A couple weeks back, fellow sabermetrician (And former Beyond the Box Score Managing Editor) Sky Kalkman posted the following tweet:
I'm going to put all the research/article ideas that I post to twitter in this one Tumblr article. Please steal them. http://t.co/KtmGxr6r5U— Sky Kalkman (@Sky_Kalkman) May 7, 2014
One of the ideas that attracted the most interest was a hitter discipline model. As he noted, currently things are mostly of a binary nature: Taking a ball/swinging at a strike is good, taking a strike/swinging at a ball is bad. This of course does not take into account the probability that any player in general swings at the pitch, how valuable swinging at that pitch would be, and many other factors.
So that's what we want to look at. How can we incorporate all this into a new, more comprehensive, plate discipline statistic? Below I will combine three factors; the probability of swinging, the probability of a called strike, and the value of the pitch; into one metric that attempts to paint a more nuanced picture of plate discipline.
There are a lot of numbers and complicated math over the next few sections. Feel free to skip around to whatever you want to read.
Probability of Swing
First of all, we want to look at the probability that any player in general swings at the pitch. If a player takes a ball that 40% of batters would swing at, this shows more discipline than taking a ball that 10% of batters would swing at. Currently, merely saying not swinging at a ball is good leaves out this aspect of plate discipline.
While I would prefer a fully probabilistic model to estimate this probability, more specifically a nonparametric regression spline or Gaussian process regression, the dataset size (Over 700,000 pitches from 2013) and Bernoulli response (Swing/No Swing) make this impossible.
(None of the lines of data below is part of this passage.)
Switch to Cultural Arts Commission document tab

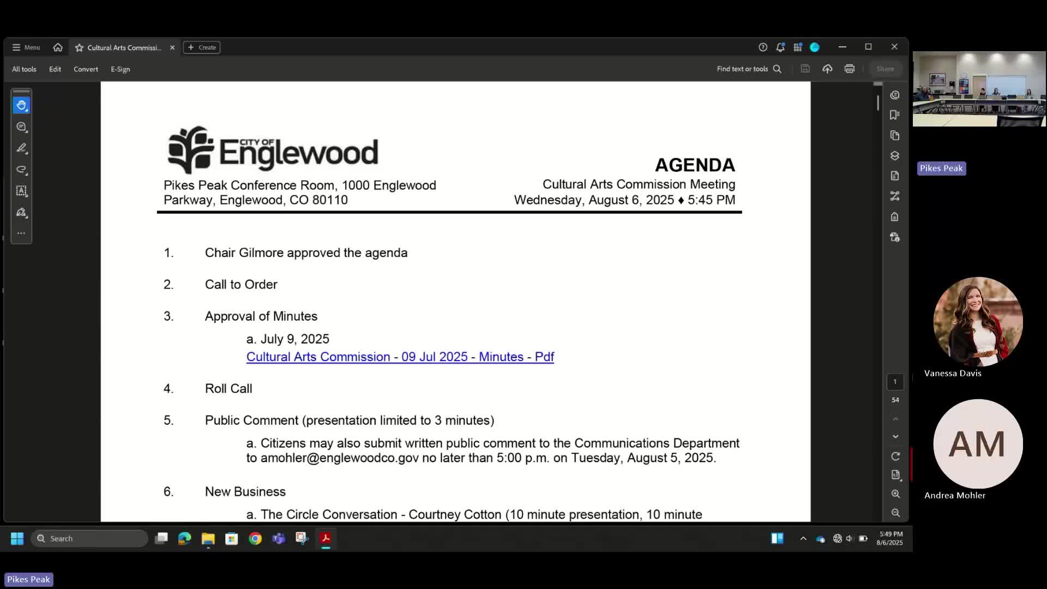click(x=124, y=47)
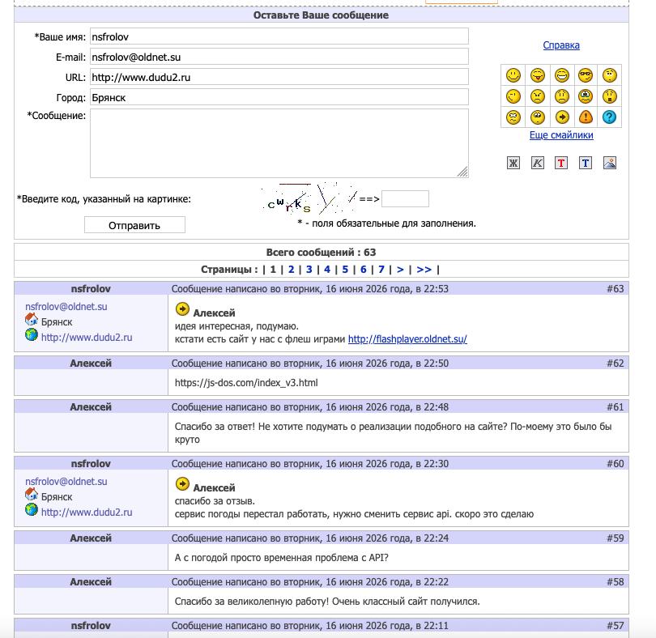Insert the angry face smiley
The image size is (656, 638).
click(x=537, y=96)
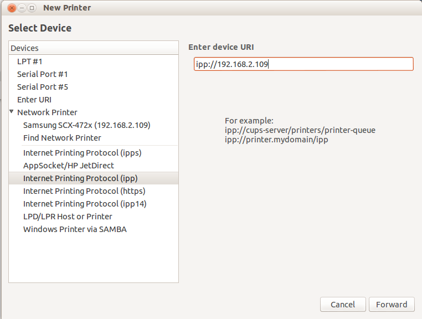The image size is (422, 319).
Task: Select Samsung SCX-472x network printer
Action: tap(86, 125)
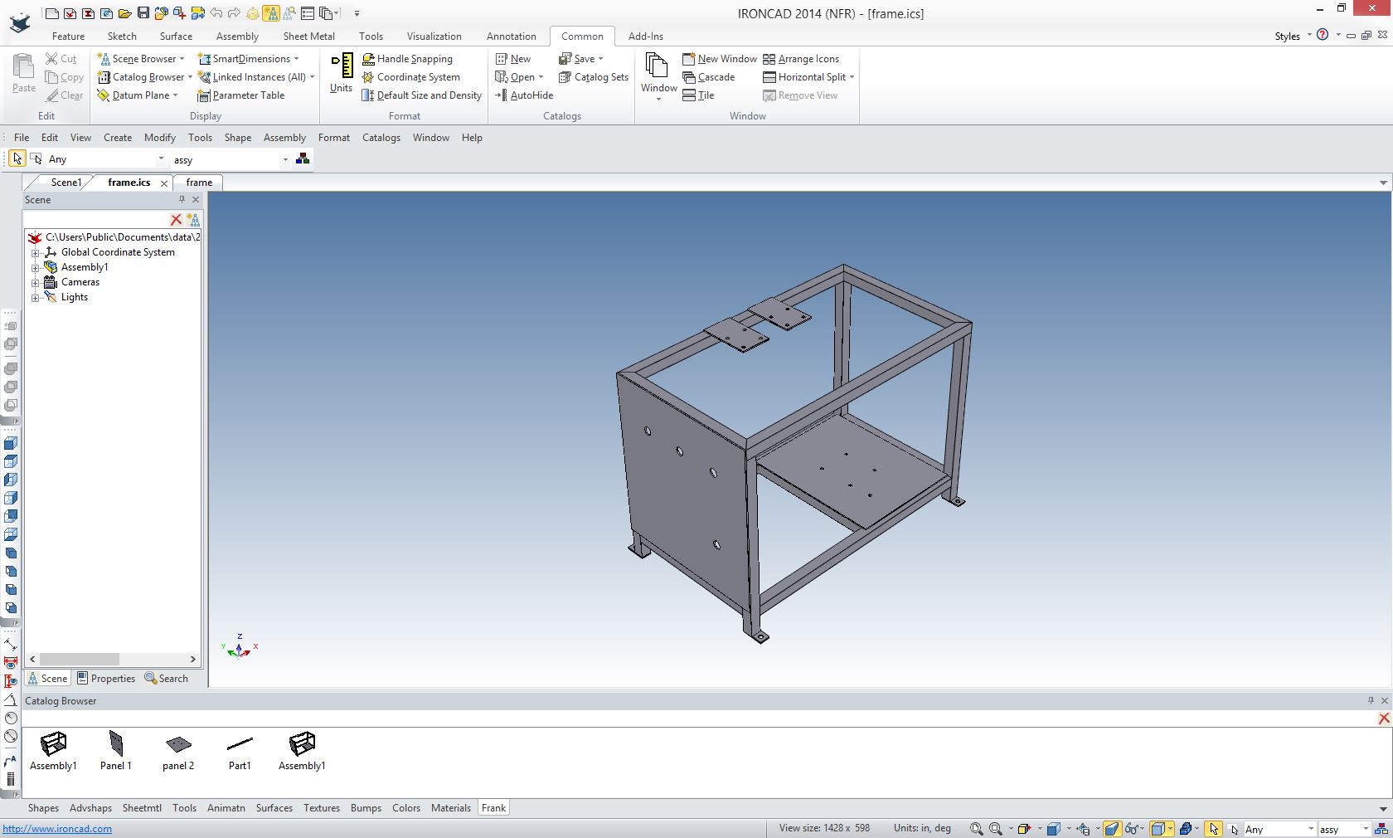The height and width of the screenshot is (838, 1393).
Task: Click the Paste icon
Action: point(23,75)
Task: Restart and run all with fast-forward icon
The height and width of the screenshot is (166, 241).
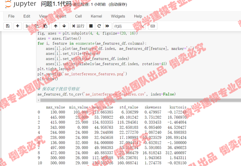Action: [107, 26]
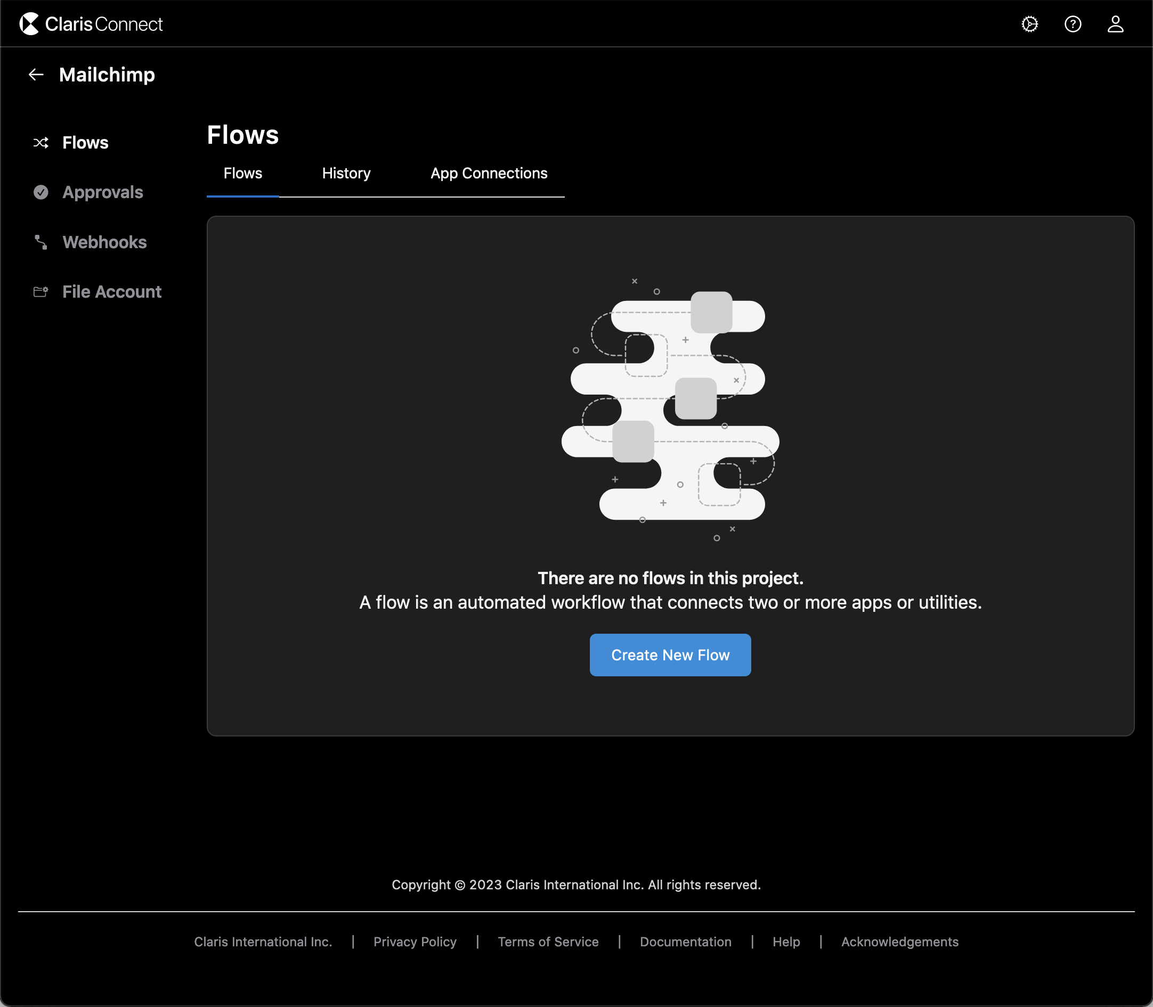This screenshot has width=1153, height=1007.
Task: Select the Approvals checkmark icon
Action: [40, 192]
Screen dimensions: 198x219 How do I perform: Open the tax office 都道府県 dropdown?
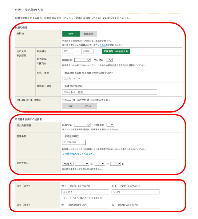pos(82,125)
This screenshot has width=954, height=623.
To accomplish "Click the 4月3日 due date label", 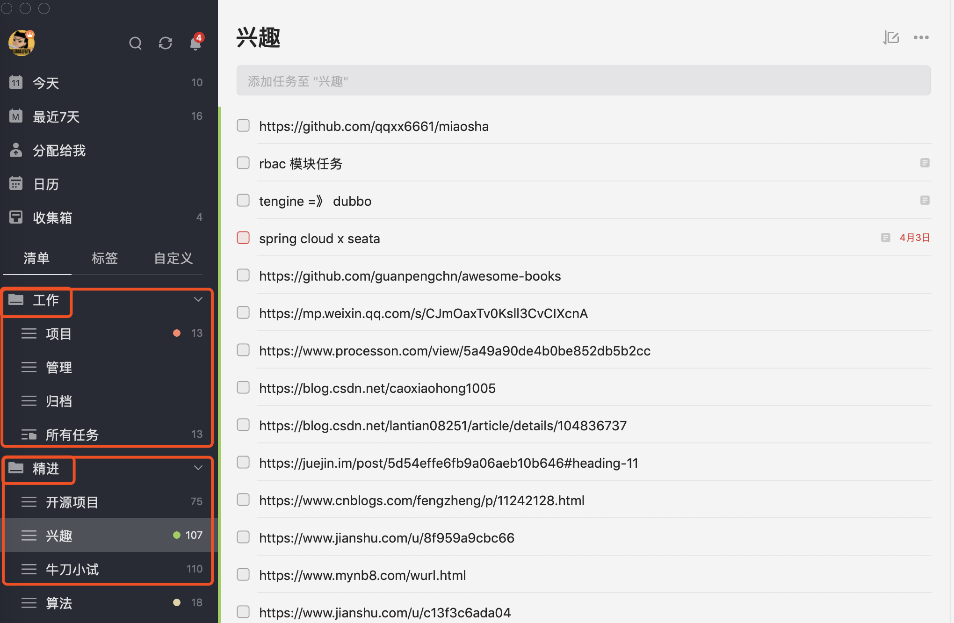I will click(915, 238).
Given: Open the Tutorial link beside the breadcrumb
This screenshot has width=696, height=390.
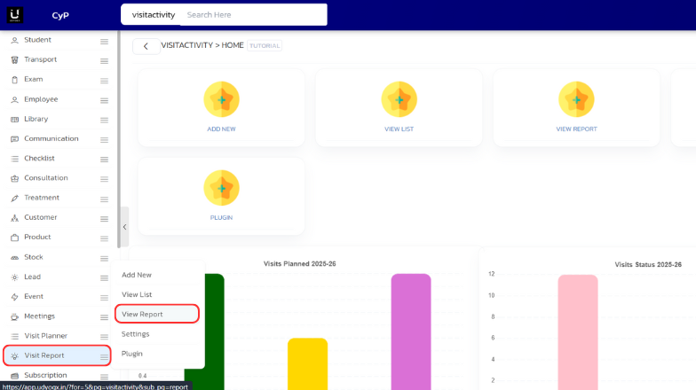Looking at the screenshot, I should click(x=264, y=45).
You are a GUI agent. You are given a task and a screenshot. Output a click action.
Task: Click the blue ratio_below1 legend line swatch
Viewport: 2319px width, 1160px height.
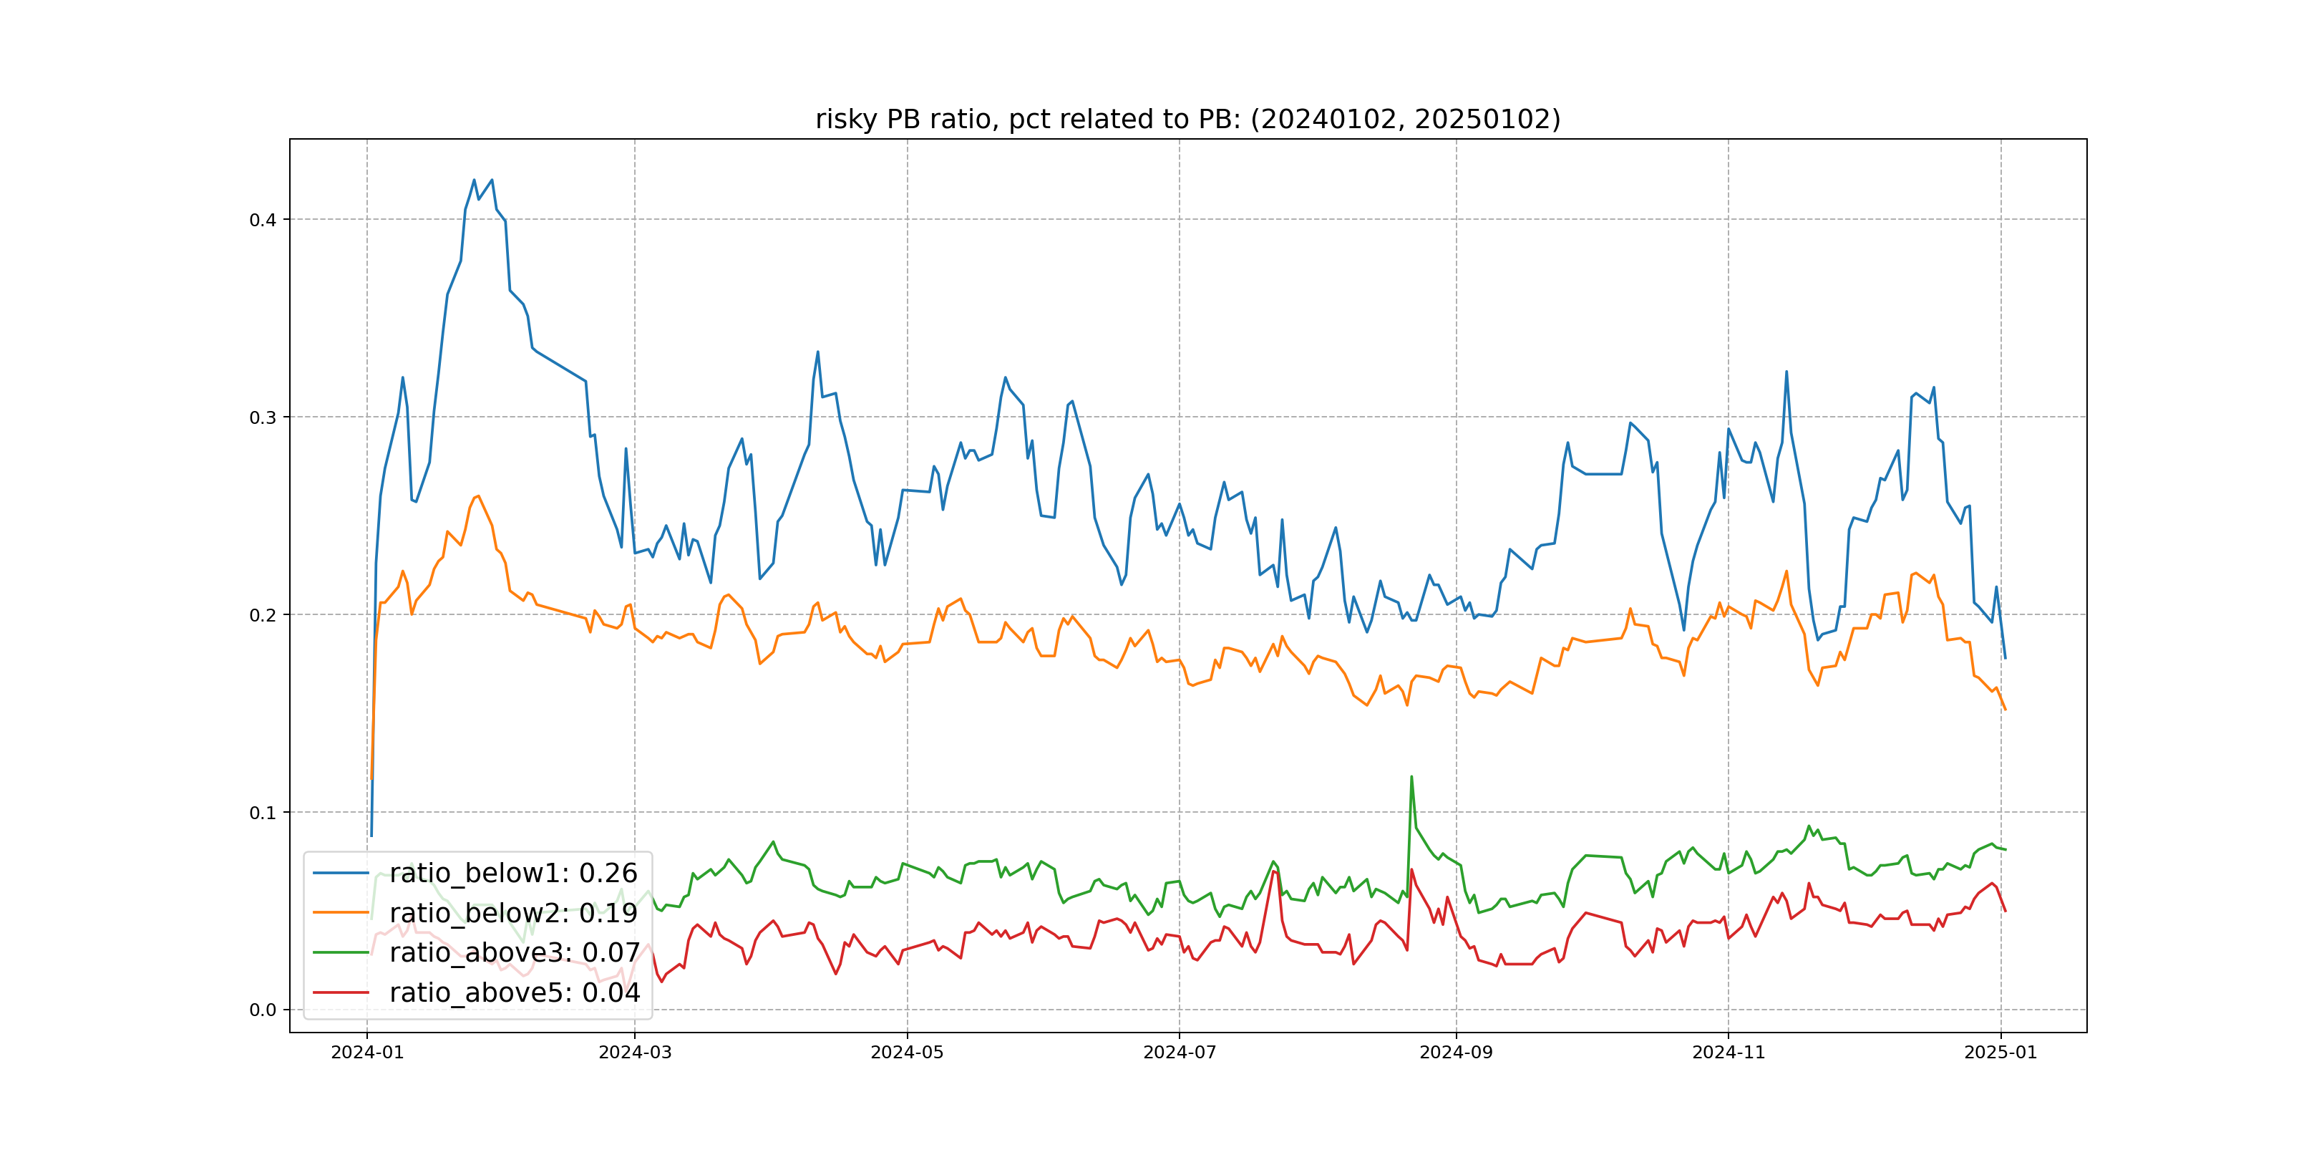pyautogui.click(x=340, y=873)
Or at least impracticable until I can borrow some high performance computing equipment.
So instead, I had to improvise, using a much less probabilistic/more deterministic algorithm. I decided to use a weighted K-nearest neighbors approach to estimate this probability, with the weights being determined by a Gaussian kernel. This at least has some connection to Gaussian process regression and splines using Gaussian kernels, even if the connection is not perfect.
The next question comes in the form of what variables to include to determine whether a batter would swing or not. These variables will be used to either (1) split the dataset or (2) determine the weights in the K-nearest neighbors algorithm. The variables that go into group (1) can't be too many, otherwise the splits within the dataset will become too fine.
It seems clear that pitch location should be a major component of this. In addition, the batter side (For inside/outside purposes), pitch type (Limited to "Hard" and "Breaking" pitches), and ball-strike count should be considered. There are of course other factors that can easily be considered: pitch speed, pitch movement, spin rate, pitcher throwing side, base-out-inning-score state, etc. However these were removed for one of two reasons: they either did not appreciably change the probability estimates and/or cut the data subsets too fine.
So the data was broken up into 48 subsets defined by the 2 pitcher throwing sides, 2 groups of pitches, and 12 counts. Some datasets wound out being relatively small, 3-0 breaking pitches against LHB had only around 250 occurrences out of the 700,000, and those ones have larger potential errors in estimation. It's also worth noting that there is some slight loss of information by subsetting the data, but it was unfortunately necessary to run the algorithm and again not my first choice. But it still can give pretty good estimates of probability, as we can see from the heatmaps below.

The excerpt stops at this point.